EOSDIS Data and Services in the Cloud

The Common Metadata Repository (CMR) and Earthdata Search are now running in the cloud, which is the start of a new era for users of EOSDIS data and services.

Two key elements of NASA’s Earth Observing System Data and Information System (EOSDIS) are now running in Amazon Web Services—the Common Metadata Repository (CMR) and Earthdata Search. The evolution of CMR and Earthdata Search to run in the cloud is part of an ongoing effort designed to enable EOSDIS and the Earth Science Data and Information System (ESDIS) Project to effectively manage the ever-growing amount of Earth science data in the EOSDIS archive and efficiently provide these data to users.


Earthdata Search uses the Common Metadata Repository (CMR) to enable sub-second searches of the EOSDIS data archive, and allows users to visualize, refine, and access NASA Earth science data. NASA EOSDIS image.

The CMR is the central repository for NASA Earth science metadata and enables sub-second searches through the entire EOSDIS archive by client systems such as Earthdata Search. The CMR was deployed to the cloud in April 2017. Earthdata Search is the primary application developed by the ESDIS Project for data search and discovery and was deployed to the cloud in September 2016.
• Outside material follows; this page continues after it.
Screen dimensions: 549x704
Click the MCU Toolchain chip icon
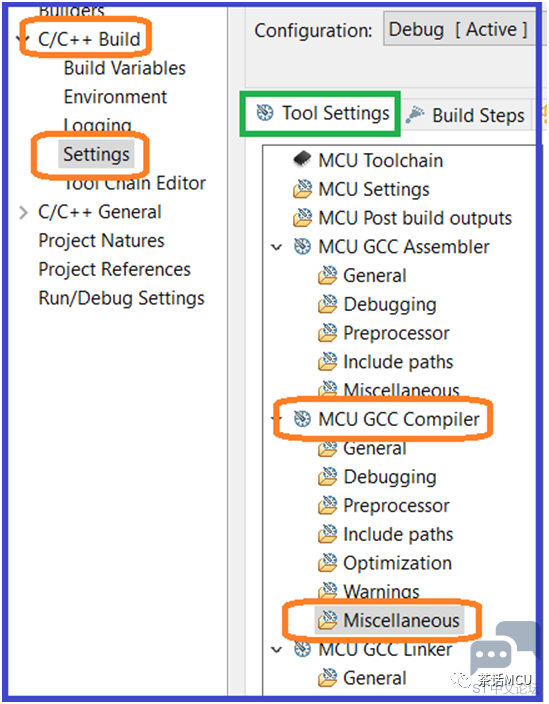pyautogui.click(x=302, y=159)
Moving the CMR, Earthdata Search, and other EOSDIS data and services to run in the cloud is a natural evolution given the expected unprecedented amount of Earth science data that soon will be added to the EOSDIS archive. From its current cumulative archive size of almost 22 petabytes (PB), the volume of data in the EOSDIS archive is expected to grow to almost 247 PB by 2025, according to estimates by NASA’s Earth Science Data Systems (ESDS) Program. Over the next five years, the daily ingest rate of data into the EOSDIS archive is expected to reach 114 terabytes (TB) per day, with the upcoming joint NASA-Indian Space Research Organisation Synthetic Aperture Radar (NISAR) mission (scheduled for launch by 2021) contributing an estimated 86 TB per day of data when operational.
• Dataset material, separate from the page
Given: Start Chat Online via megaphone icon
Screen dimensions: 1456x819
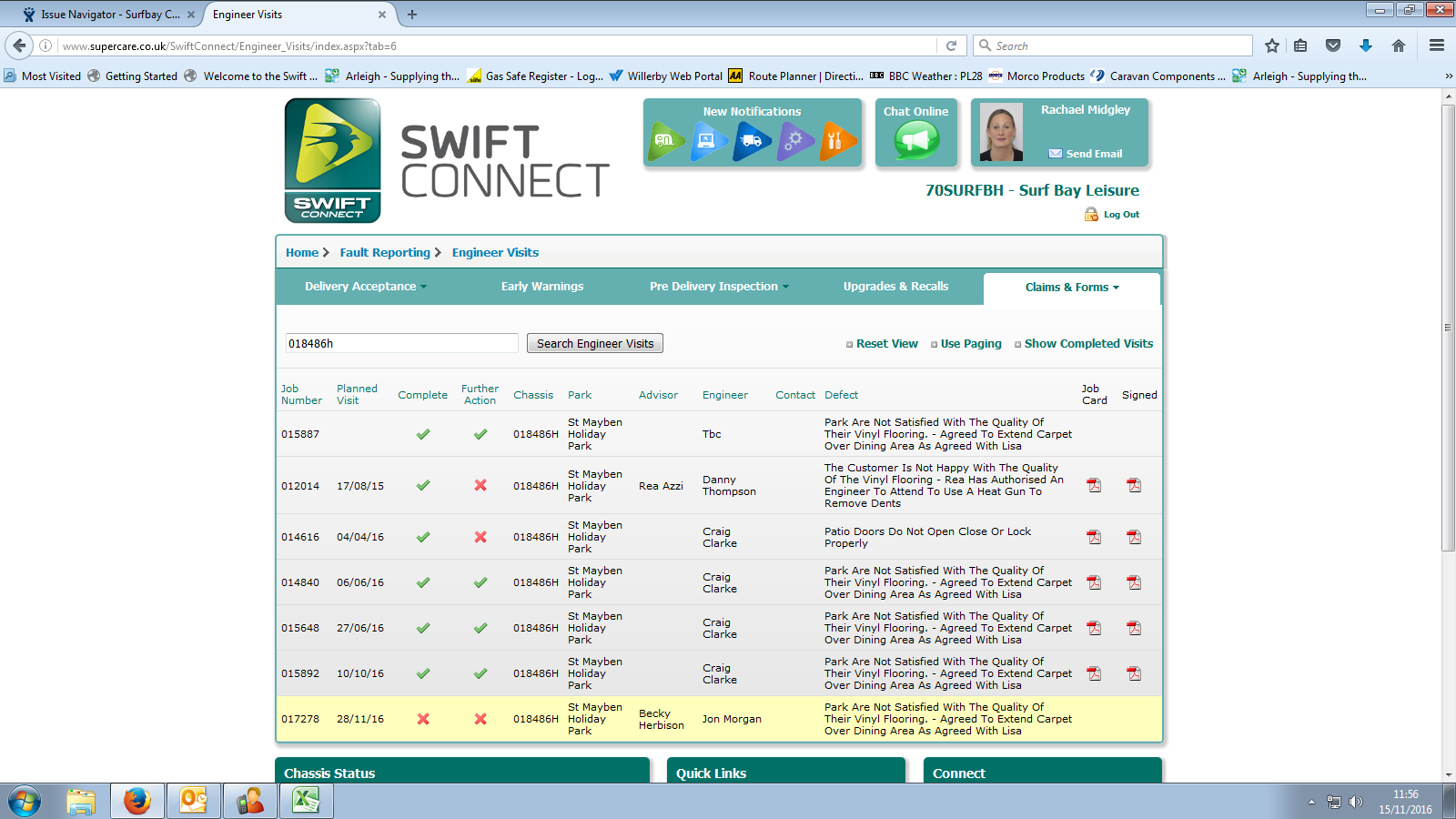Looking at the screenshot, I should (x=915, y=140).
Having EOSDIS data and services in the cloud brings numerous benefits for both data users and NASA’s EOSDIS, including:

  • Direct access to data, by removing the need to download volumes of data for use;
  • Rapid deployment, allowing data users to bring their algorithms and processing software to the cloud and work directly with data in the cloud;
  • Scalability, by providing for the size and use of the archive to expand easily and rapidly as needed;
  • Flexibility, through enabling mission needs to dictate data operating systems, programming languages, databases, and other criteria to ensure the best use of mission data; and
  • Cost effectiveness, by allowing EOSDIS and NASA to pay only for the storage and services actually used.

Other EOSDIS services are being tested for evolution to the cloud, including Global Imagery Browse Services (GIBS). GIBS provides quick access to over 400 satellite imagery products, which can be viewed using client systems such as the EOSDIS Worldview application. GIBS is expected to evolve to the cloud starting in 2018. In addition, a prototype system addressing capabilities of the discipline-specific EOSDIS Distributed Active Archive Centers (DAACs), including data ingest, archive, distribution, and management, is being tested for evolution to the cloud. For more detailed information about overall EOSDIS cloud efforts, please see EOSDIS Cloud Evolution on the Earthdata website.

Evolving the CMR and Earthdata Search to the cloud is the beginning of a new era in providing access to EOSDIS data and services. As the EOSDIS archive grows significantly over the next few years, the result of this evolution will be the ability for data users to do more with this tremendous resource than ever before.